The single biggest obstacle to the realization of these photonic capabilities is the lack of a proven route for synthesis of high quality, very large-scale PBG materials with significant electromagnetic gaps at micron and sub-micron wavelengths. The method of micro-fabrication must also allow the controlled incorporation of line and point defects, for optical circuitry, during the synthetic process.
One very promising material for use in producing photonic devices is silicon. Producing photonic devices from silicon-based photonic crystals would be a very significant commercial advantage since methods of fabricating such materials could be readily retrofitted into existing silicon chip fabrication facilities.
Nature produces optically unique materials based on silica. Specifically, opals are semiprecious stones used in jewellery and decoration. The structure of naturally occuring opals was discovered for the first time in 1964 [J. V. Sanders, Nature 1964]. They are macroporous materials made by a periodic distribution of silica submicrometer spheres embedded in a silica medium with a slightly different refractive index. They present iridescent colors due to Bragg diffraction of light as a consequence of the three dimensional periodic modulation of the dielectric contrast in the structure. Owing to their potential technologic applications, the fabrication of artificial opals has become a significant goal in the field of optics.
It is very advantageous to use artificial opals as a template from which to produce inverse opals of pure silicon. In this way the periodicity of the self-assembling opal template is transferred to the inverse opal. A large scale periodic microstructure is thereby produced efficiently and at low cost, without recourse to time consuming and expensive photolithograghy (see S. John and K. Busch, Journal of Lightwave Technology IEEE, volume 17, number 11, pages 1931-1943, (1999)). Up to this point in time, conventional photolithography has produced only very small scale structures, with a very small number of repeating unit cells (see S. Y. Lin and J. G. Fleming, J. of Lightwave Technology IEEE, 17, no. 11, 1944 (1999) and S. Noda et al. ibid, 1948 (1999)). This method is effective for creating two-dimensional patterns, but does not readily lend itself to the production of large scale three-dimensional periodic structures.
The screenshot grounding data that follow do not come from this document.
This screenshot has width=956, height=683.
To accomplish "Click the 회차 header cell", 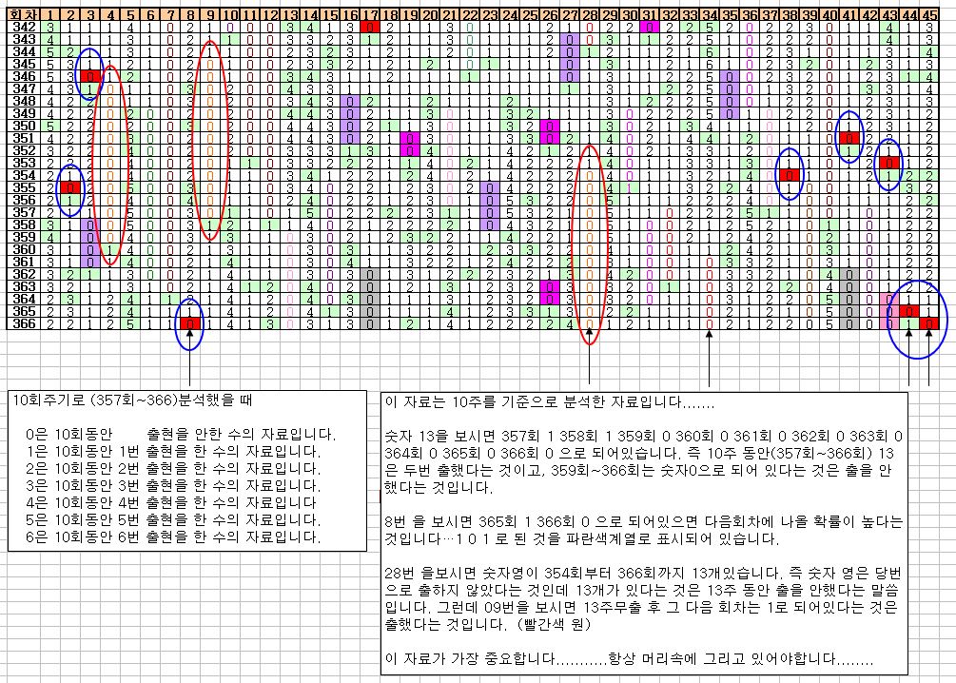I will (x=20, y=13).
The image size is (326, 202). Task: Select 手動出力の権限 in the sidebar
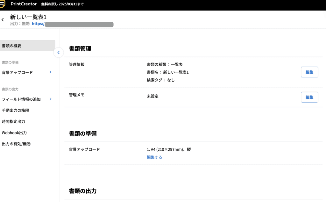(x=16, y=110)
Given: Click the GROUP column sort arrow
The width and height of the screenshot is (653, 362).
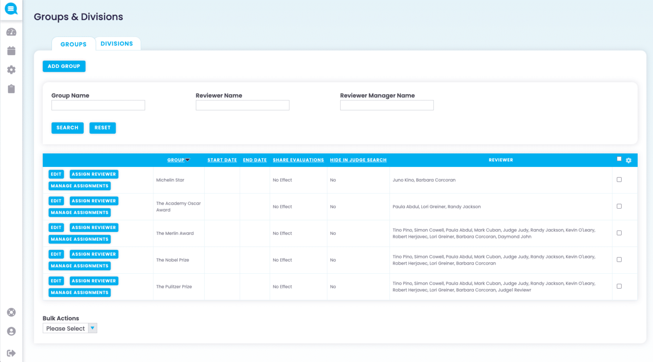Looking at the screenshot, I should point(187,159).
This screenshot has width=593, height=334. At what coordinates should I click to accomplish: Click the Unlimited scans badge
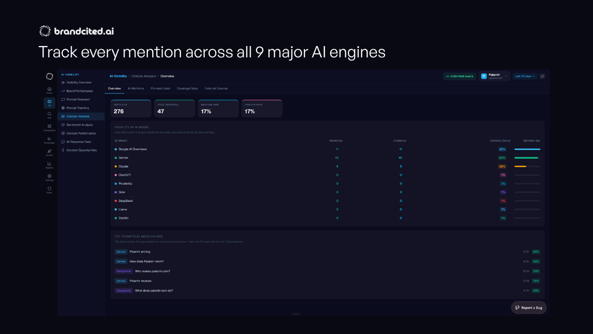460,76
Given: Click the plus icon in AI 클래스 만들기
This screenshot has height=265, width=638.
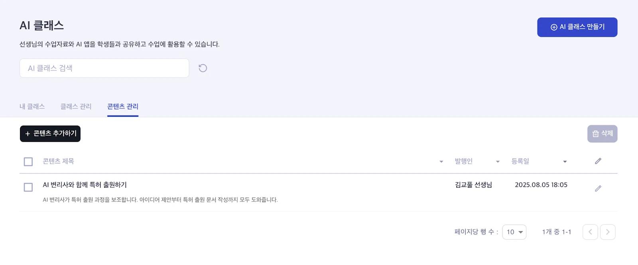Looking at the screenshot, I should click(x=554, y=27).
It is particularly advantageous to provide a method which can produce inverse silicon opals with lattice constants spanning the range from which useful photonic devices could be produced and which at the same time is scalable to a very large number of repeating unit cells. With such a silicon inverse opal, a large number of photonic devices can be integrated into a single three-dimensional optical chip.